_What this task involves_
Would you retype, word for word, only the lines from the one holding "Open Home-Assistant-Typ dropdown for Lüfter" through the final line of the entries below, without the pictures?

_Supplied records_
Content starts

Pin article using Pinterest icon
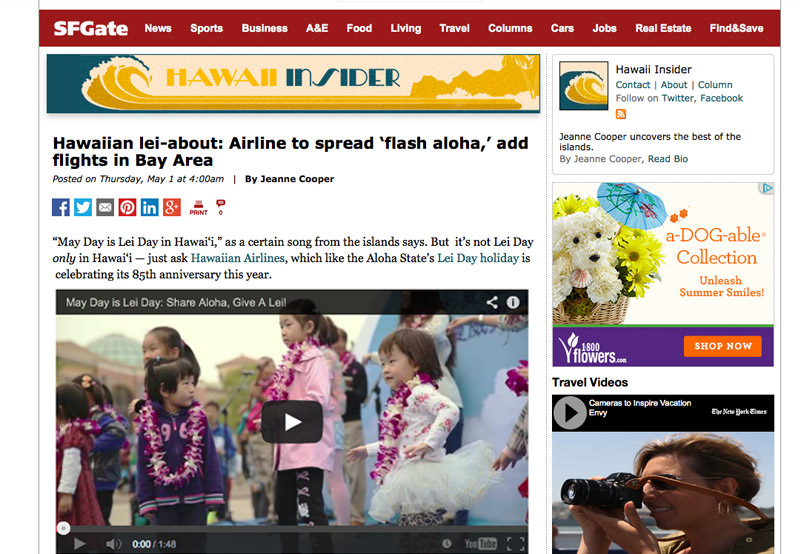 128,207

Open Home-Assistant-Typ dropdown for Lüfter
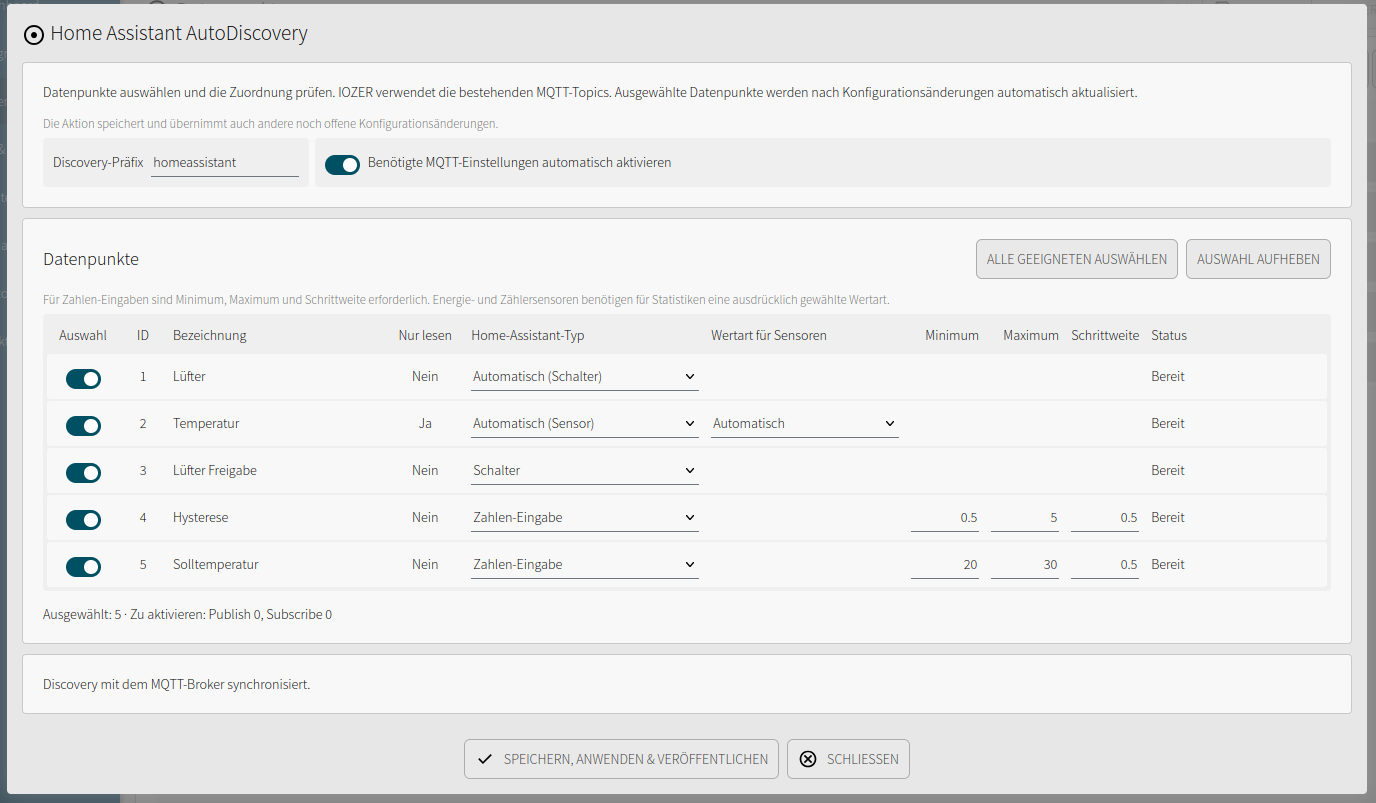585,377
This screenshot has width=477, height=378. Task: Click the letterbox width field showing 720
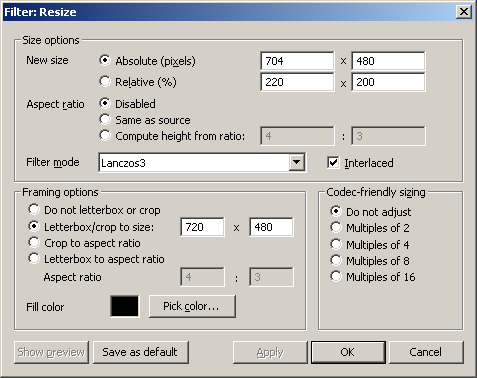(202, 227)
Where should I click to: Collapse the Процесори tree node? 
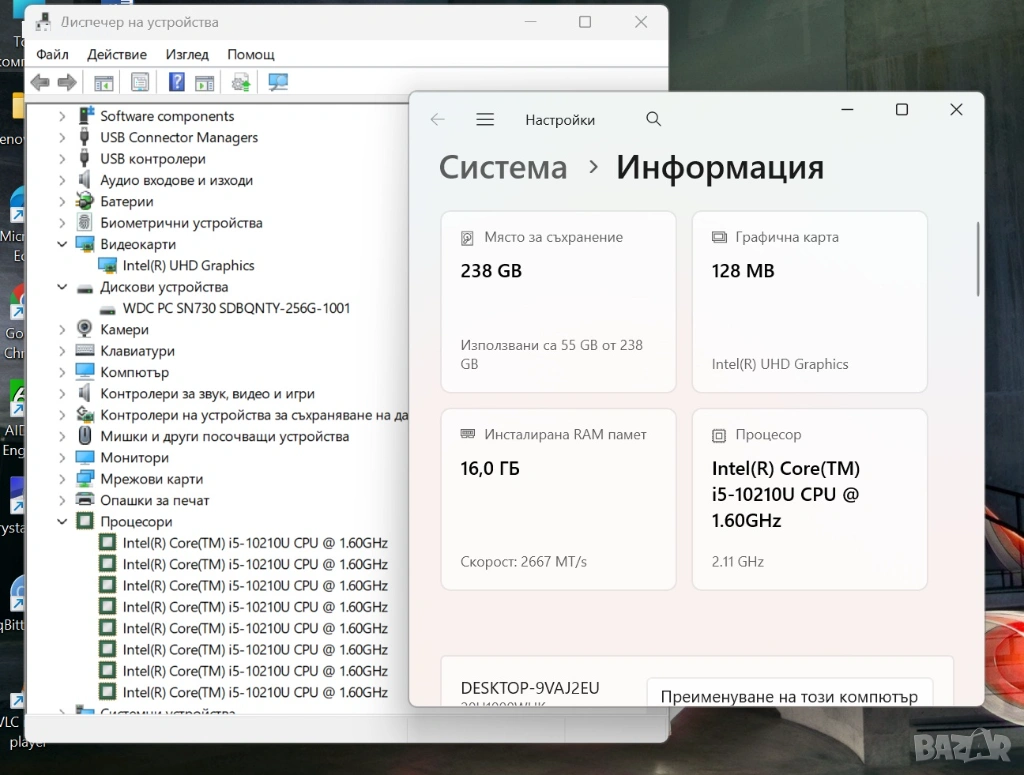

Content ends

_Response to this task_
Open Home-Assistant-Typ dropdown for Lüfter
585,377
This screenshot has width=477, height=378. Task: Click the letterbox width field showing 720
(202, 227)
Where should I click to: Collapse the Процесори tree node? 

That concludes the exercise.